The Chairman added: “Mr. De La Lande, the floor seems to be already yours.”
“I have heard,” began De La Lande, “that Grandmoulin has commenced to raise the issue of French patriotism.”
“You are right,” said Zotique.
“Well, then, why can we not use a like word, that shall go to the heart of the people? Give us a national cry! Let the struggle rest on our fundamental emotions of race! Why can we not”—The face of the impetuous schoolmaster began to flame into eagerness and fire.

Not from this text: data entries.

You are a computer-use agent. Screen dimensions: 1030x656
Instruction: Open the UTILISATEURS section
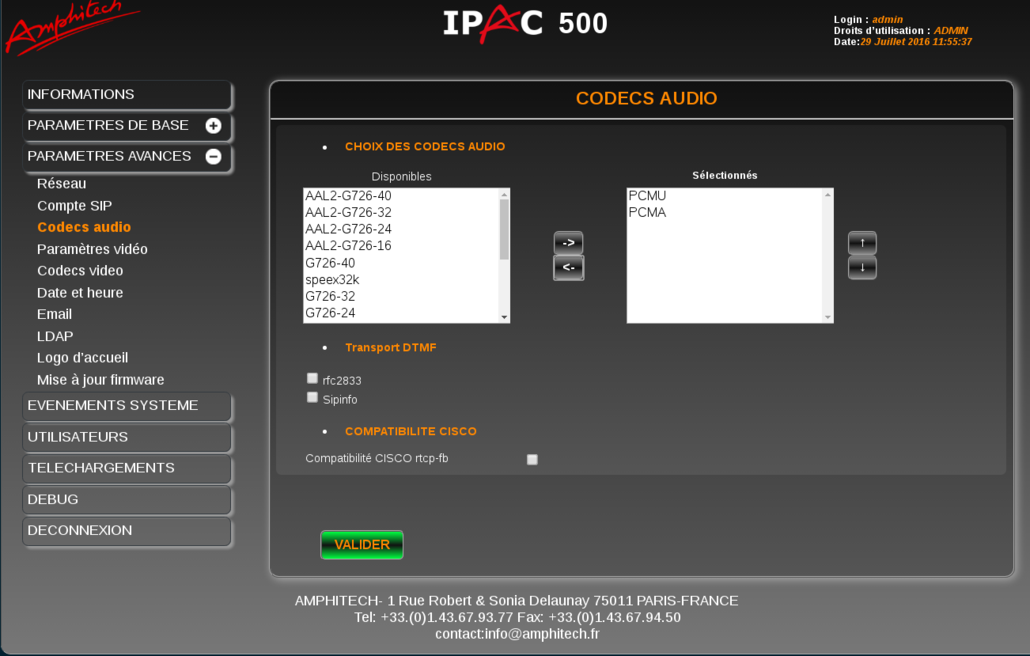click(127, 437)

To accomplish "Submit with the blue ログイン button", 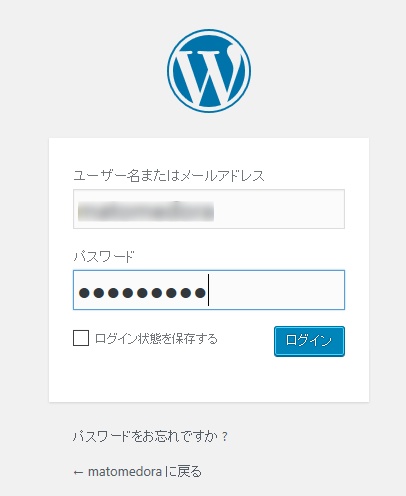I will point(309,341).
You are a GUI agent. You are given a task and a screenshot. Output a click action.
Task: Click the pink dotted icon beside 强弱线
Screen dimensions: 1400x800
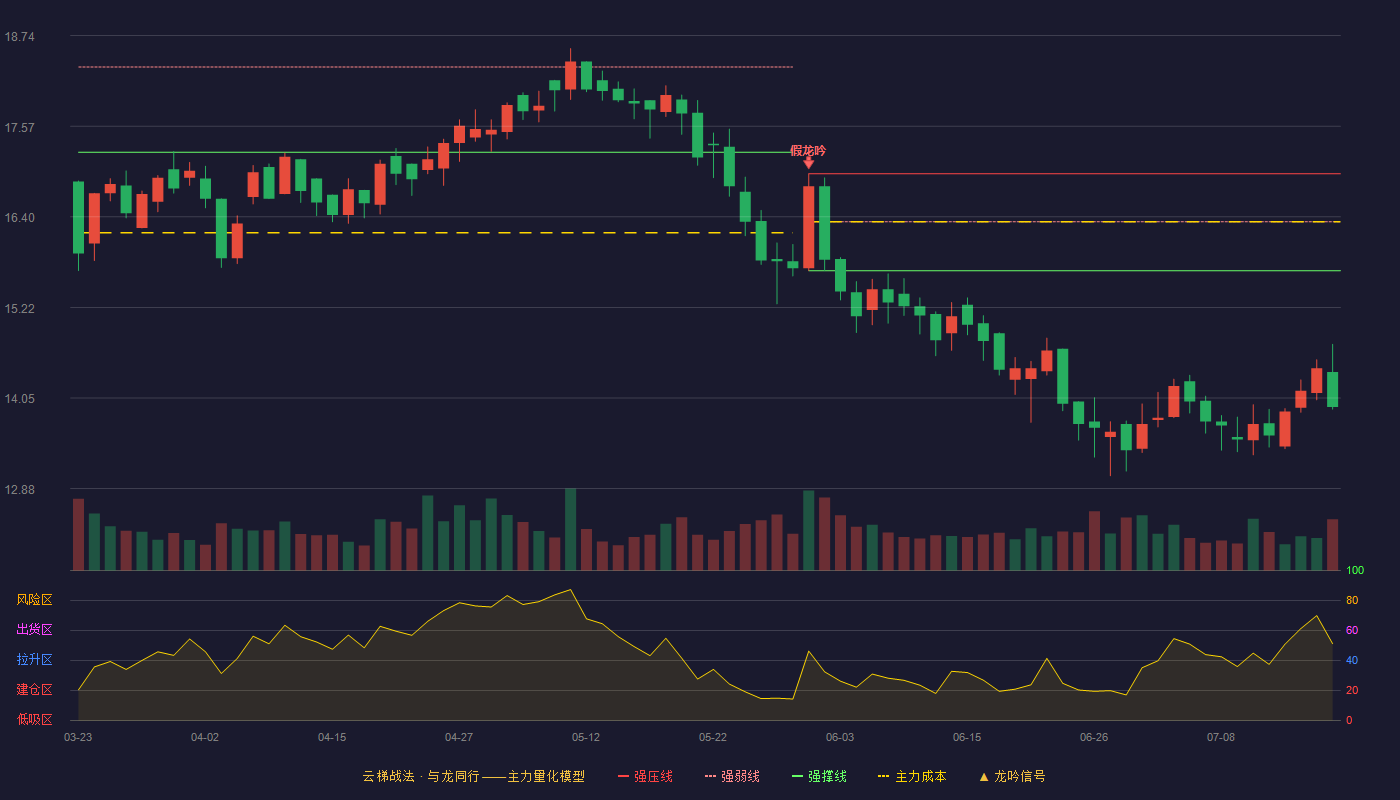pos(710,776)
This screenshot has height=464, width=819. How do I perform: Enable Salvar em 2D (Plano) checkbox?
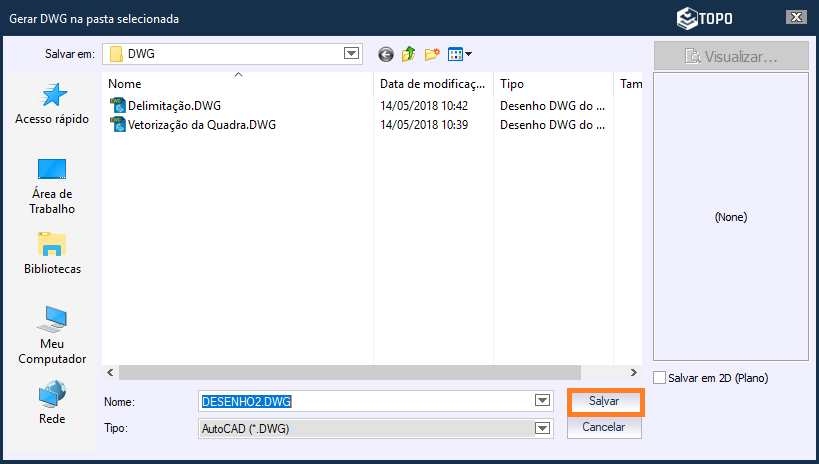pos(659,378)
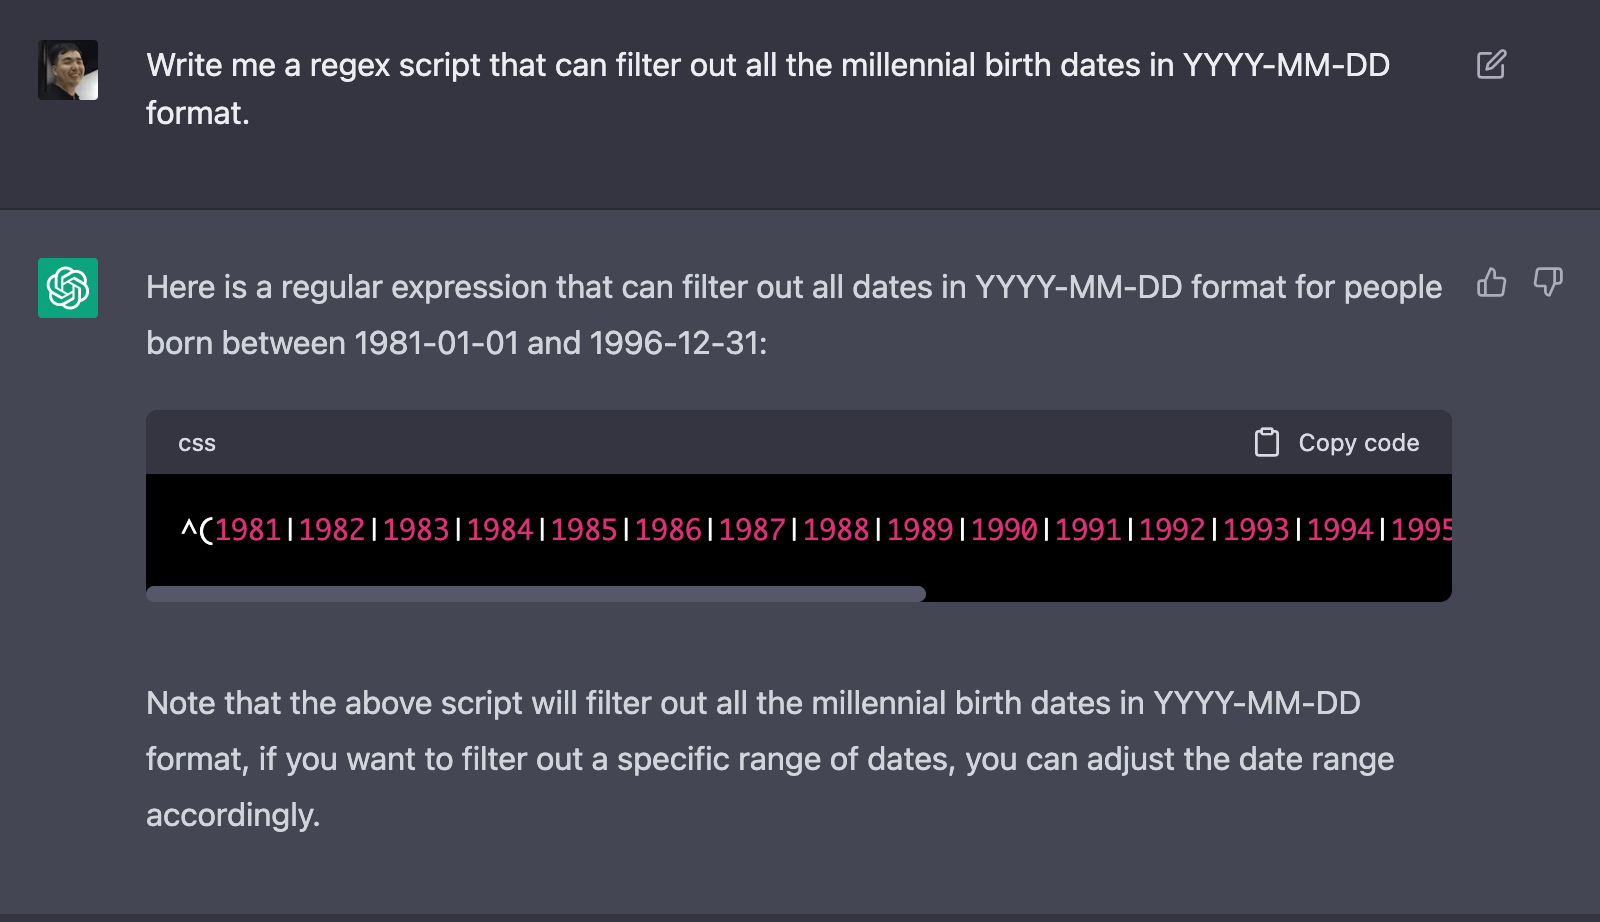Click the 1981 year in the regex
This screenshot has width=1600, height=922.
248,529
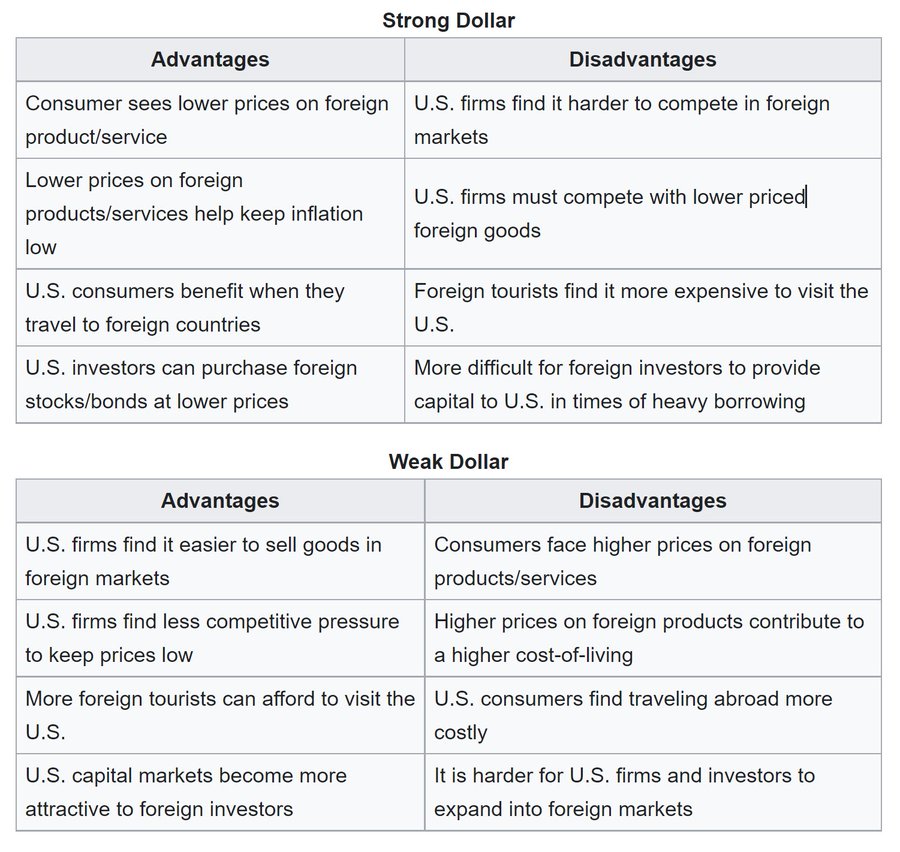Click cell about less competitive pressure
900x852 pixels.
[211, 638]
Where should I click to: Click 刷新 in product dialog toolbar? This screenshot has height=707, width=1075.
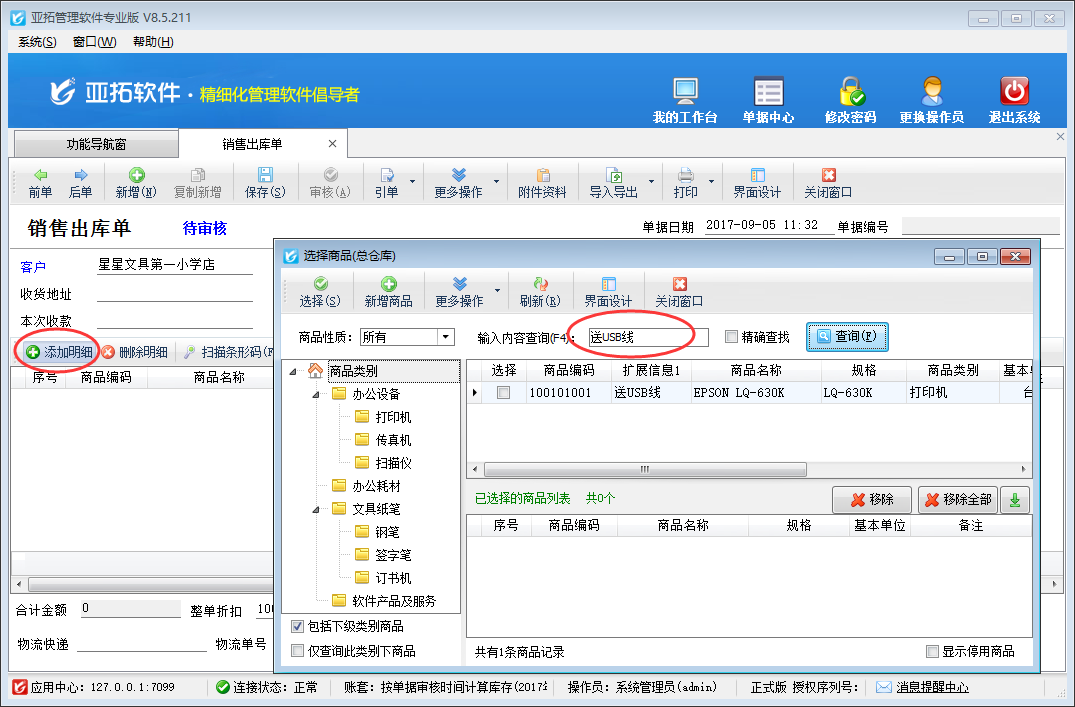click(x=540, y=291)
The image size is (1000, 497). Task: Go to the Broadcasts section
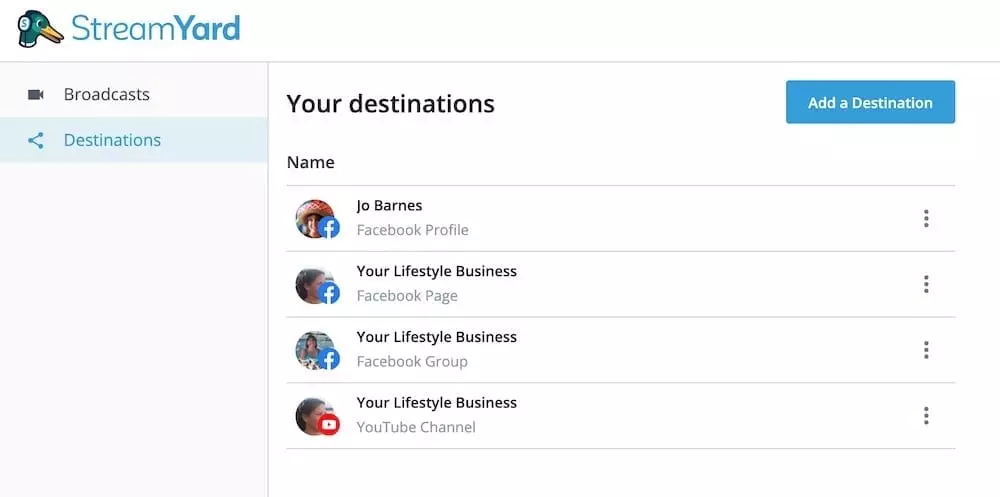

“Because,” interrupted Haviland, firmly, “we are in this particular country. Would you have us enter upon a campaign of injustice and ill-will? Leave that, and the glory of it, to Grandmoulin and to Picault!”
“But, my chief, the positions of the French and the English!—We who were first, are becoming last!”
“Come here if you please, sir,” Haviland said, turning to Chrysler, who rose and advanced to him surprised. Haviland took him, and passing over to De La Lande, placed the hand of the Ontario gentleman in that of the high-spirited schoolmaster, who accepted it, puzzled. “There!” cried Haviland, raising his voice to a pitch of solemnity. “Say whatever you can in that position. That is the position of the Canadian races?”